Woodcutters
Reviews

lowkey the funniest book ever

i went through various stages of being sold and not sold on this; i think bernhard's imprint is clear in a lot of contemporary folk i admire deeply, like ben lerner or alan hollinghurst or even anuk arudpragasam. bernhard makes a strong argument for the long sentence, and i'm going to suffer from the bernhard effect (mimicry) for some time, probably; but some of this is overelaborated and at points really quite tediously bitter (but i think what convinced me was two sequences, one near the middle and one near the end of this book, that came about with a startling self-diagnosis of sameness and/or envy, that made some sense of the tedious bitterness). sharp satire of the viennese bohemian artistic elite etc., but maybe a more stunning indictment of the sort to satirise (probably very earnest, passionate people) from within

I relate with the narrator very much. I too enjoy sitting alone thinking of how much I hate everyone when I'm at a party/event with people I despise. A very strange book. I never would have thought I would like a book about a guy sitting and hating on every person around him. But it was enjoyable.

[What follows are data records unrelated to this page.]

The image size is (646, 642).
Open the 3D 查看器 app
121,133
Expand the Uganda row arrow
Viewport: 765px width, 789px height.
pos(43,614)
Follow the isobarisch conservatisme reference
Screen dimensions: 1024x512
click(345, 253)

Our narrator is sitting in a chair among a group of people he claims to abhor and he is regretting some decisions he made in the past. He is mourning a friend who committed suicide but he is also sort of mad at her and sort of jealous of her. He feels he was wronged but he also did some disappointing things. There are no breaks - no paragraphs, no chapters, no sections to give you a chance to regroup. No dialog. We stay in his head for the duration. My husband will not touch the little book. But I thought it was a sort of prickly gem.






Highlights

Where there was once a copse or a thicket, where a garden once blossomed in spring and its glorious colors faded in the fall, there is now a rank growth of concrete tumors beloved of our modern age, which no longer has any thought for landscape or nature, but is consumed by politically motivated greed and by the base proletarian mania for concrete, I thought, sitting in the wing chair.